Investors turn to gold ‘safe haven’ amid geopolitical tension

A photo of Karl Hartey wearing a suit

If you are investment planning in Cheshire, many appear to be viewing gold as a safe bet. The price rose to nearly $3,450 per ounce following the latest explosion of geopolitical tension in the Middle East.

Analysts have said that gold is profiting from a softer dollar and regional instability. Investors often shy away from assets such as stocks and bonds, because the infrastructure that supports them is more vulnerable to political events and shocks. According to Rick Kanda at The Gold Bullion Company, gold has an established track record, performing well whenever there is economic uncertainty or global conflict. For investors, it has become a ‘safe haven’, in large part due to its intrinsic value.

Another market analyst, Nikos Tzabouras, said that nervousness around further escalation has the potential to sustain gold at high prices, fuelled by intense demand and lingering uncertainty over trade tariffs. Much will depend on whether tensions ease in the coming days. History suggests that the yellow metal has always held its own, even amid conflict and economic crises.

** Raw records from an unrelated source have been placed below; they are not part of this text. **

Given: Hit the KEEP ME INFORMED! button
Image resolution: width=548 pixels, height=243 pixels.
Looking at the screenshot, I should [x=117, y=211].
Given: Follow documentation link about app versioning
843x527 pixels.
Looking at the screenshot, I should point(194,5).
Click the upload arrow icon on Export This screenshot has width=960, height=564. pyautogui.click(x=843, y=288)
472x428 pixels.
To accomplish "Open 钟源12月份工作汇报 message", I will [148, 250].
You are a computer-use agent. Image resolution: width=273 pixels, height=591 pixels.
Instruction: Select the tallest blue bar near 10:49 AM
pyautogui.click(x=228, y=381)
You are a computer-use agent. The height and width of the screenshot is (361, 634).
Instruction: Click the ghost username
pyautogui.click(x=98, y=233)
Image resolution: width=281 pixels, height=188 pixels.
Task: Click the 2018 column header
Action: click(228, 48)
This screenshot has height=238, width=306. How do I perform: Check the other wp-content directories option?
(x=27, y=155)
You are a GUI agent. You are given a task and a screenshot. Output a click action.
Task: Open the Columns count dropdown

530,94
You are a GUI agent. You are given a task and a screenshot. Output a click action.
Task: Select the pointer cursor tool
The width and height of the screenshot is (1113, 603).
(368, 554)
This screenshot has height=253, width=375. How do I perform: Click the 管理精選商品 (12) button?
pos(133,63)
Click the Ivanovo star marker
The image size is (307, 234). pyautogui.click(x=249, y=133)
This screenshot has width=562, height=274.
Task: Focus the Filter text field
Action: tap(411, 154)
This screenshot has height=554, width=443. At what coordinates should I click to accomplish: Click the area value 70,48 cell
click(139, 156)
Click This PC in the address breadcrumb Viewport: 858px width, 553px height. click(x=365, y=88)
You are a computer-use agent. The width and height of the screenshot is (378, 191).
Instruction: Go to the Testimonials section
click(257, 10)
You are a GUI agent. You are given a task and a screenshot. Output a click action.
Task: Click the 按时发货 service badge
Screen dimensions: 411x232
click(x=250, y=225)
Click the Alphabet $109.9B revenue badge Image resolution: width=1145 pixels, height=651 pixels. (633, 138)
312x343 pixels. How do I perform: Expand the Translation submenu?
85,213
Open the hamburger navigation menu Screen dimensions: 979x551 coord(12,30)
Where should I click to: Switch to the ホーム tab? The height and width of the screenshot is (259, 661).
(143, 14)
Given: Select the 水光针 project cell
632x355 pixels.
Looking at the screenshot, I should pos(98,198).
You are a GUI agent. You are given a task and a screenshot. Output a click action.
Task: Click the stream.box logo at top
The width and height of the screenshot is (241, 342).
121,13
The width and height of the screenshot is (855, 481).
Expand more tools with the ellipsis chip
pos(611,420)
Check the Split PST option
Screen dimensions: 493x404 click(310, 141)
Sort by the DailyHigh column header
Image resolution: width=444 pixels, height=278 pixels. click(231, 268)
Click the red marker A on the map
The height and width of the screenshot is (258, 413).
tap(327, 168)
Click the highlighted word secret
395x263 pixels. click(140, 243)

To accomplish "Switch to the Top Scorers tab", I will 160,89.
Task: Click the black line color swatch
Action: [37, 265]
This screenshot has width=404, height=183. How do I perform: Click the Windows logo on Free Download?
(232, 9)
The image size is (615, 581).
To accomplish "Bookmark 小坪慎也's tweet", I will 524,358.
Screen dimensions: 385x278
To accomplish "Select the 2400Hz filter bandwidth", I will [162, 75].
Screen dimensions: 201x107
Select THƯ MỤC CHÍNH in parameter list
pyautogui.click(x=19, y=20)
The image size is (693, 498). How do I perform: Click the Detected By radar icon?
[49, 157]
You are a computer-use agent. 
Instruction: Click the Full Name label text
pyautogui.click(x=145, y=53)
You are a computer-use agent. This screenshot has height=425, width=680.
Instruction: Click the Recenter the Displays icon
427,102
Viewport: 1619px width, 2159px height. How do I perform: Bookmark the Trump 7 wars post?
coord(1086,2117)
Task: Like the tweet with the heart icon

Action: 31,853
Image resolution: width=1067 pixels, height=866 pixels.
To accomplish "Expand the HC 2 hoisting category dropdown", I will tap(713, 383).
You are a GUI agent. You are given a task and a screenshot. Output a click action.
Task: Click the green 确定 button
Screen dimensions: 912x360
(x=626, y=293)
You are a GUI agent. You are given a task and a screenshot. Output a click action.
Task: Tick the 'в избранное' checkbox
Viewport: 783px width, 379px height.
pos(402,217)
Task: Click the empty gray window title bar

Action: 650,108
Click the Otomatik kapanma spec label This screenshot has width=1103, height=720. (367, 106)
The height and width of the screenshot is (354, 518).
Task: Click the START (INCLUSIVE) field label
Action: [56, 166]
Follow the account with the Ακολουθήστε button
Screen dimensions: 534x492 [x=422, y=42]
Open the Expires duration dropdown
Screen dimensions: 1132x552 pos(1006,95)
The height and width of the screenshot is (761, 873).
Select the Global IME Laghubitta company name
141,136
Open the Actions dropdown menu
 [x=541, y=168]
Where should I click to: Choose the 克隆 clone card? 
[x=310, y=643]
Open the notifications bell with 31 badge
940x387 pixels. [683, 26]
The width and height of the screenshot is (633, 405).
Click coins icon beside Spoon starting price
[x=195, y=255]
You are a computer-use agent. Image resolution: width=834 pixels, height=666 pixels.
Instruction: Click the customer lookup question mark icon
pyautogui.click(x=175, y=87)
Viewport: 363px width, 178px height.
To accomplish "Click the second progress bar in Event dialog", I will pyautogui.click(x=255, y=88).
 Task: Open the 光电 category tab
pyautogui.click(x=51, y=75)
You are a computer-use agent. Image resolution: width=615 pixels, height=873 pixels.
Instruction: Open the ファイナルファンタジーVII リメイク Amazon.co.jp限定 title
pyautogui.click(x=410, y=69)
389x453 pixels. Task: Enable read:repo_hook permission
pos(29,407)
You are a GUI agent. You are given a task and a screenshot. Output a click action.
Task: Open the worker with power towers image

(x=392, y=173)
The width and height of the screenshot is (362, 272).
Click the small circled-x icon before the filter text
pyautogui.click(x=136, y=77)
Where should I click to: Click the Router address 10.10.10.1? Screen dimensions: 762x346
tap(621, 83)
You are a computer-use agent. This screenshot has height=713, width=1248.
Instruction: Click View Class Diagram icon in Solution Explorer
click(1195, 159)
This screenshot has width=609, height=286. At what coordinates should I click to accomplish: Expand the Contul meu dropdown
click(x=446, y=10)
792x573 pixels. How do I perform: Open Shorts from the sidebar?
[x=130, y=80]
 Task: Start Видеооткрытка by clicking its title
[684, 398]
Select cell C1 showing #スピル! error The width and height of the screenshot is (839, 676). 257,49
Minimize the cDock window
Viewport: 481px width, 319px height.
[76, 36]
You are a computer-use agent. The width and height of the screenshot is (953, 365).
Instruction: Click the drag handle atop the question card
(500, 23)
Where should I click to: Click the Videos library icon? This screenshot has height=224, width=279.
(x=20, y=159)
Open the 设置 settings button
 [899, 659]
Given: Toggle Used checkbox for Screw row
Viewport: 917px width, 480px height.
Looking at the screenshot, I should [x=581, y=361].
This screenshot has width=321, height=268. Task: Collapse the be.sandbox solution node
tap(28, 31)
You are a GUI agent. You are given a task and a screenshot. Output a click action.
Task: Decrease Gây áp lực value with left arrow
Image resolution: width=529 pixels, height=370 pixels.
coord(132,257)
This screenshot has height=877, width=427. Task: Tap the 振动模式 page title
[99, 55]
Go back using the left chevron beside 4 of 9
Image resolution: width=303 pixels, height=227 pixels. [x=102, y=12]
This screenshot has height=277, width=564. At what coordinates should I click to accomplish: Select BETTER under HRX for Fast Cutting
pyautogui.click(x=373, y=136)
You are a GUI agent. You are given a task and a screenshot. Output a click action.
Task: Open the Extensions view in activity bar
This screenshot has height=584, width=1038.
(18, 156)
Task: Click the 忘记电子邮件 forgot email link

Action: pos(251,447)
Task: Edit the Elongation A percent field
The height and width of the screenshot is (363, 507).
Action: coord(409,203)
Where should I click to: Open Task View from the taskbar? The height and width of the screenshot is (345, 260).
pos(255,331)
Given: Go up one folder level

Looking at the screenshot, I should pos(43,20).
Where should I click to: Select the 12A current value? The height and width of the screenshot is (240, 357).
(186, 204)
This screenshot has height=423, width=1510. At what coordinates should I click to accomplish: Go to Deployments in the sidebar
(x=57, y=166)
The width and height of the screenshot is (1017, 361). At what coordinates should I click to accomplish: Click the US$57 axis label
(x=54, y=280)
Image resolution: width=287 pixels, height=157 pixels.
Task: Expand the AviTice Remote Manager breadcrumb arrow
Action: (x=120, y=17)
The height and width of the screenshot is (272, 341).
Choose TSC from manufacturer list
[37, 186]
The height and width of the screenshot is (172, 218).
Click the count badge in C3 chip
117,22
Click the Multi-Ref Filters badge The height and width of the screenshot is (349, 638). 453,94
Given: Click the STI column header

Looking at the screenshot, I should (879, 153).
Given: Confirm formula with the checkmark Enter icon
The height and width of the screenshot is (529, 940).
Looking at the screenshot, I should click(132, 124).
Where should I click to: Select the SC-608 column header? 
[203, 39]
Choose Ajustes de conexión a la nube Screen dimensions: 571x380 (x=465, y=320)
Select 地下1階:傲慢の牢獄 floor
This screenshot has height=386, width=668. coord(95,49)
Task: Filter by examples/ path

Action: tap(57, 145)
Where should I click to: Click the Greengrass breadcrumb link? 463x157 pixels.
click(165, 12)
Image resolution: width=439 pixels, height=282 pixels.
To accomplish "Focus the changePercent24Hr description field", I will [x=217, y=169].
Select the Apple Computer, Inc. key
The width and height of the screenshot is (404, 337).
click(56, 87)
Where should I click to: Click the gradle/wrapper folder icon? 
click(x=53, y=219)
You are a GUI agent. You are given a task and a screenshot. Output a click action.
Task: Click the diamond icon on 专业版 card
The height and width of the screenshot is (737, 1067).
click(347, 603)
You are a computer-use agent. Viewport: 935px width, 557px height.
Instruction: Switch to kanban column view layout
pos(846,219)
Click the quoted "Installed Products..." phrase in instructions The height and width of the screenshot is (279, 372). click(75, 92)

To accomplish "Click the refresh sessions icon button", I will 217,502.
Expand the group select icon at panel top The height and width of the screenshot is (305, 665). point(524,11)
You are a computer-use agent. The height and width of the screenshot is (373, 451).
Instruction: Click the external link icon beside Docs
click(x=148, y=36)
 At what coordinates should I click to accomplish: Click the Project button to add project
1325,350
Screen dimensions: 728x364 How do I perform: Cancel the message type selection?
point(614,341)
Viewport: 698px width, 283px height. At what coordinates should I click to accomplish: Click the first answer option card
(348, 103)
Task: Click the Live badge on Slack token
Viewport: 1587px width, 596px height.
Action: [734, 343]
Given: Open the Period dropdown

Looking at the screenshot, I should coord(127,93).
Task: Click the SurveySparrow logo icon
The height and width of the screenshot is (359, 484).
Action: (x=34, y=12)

Over the last 12 months, gold has reached record highs, increasing in value by over 40%. However, while investors are impressed by its relative stability as an asset, it is by no means immune to price fluctuations. The value of gold is sustained in part by its relative rarity, given barely 216,265 tonnes have ever been mined, and as a physical product outside the banking system. The question remains though as to whether more mining and greater geopolitical and economy stability in the world will drive a downward trend.